== WHAT THIS TASK INVOLVES ==
Lines below starting with the line with "Identify the click" and going on through the line with "www.koreahalal.org (119, 954)" must be output exactly; the rest of the records must be left out.

*****

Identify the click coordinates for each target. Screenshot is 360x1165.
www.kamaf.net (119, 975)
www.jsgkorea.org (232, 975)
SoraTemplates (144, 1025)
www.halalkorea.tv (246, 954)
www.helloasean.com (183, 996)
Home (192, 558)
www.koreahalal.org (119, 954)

*****

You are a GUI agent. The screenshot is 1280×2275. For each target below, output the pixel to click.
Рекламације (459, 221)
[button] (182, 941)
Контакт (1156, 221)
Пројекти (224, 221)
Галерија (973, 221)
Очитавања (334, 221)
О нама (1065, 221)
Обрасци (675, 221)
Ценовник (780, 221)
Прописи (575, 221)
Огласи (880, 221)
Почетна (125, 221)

*****

== TASK SOLUTION ==
Identify the click coordinates for each target. Screenshot is 360x1165.
www.kamaf.net (119, 975)
www.jsgkorea.org (232, 975)
SoraTemplates (144, 1025)
www.halalkorea.tv (246, 954)
www.helloasean.com (183, 996)
Home (192, 558)
www.koreahalal.org (119, 954)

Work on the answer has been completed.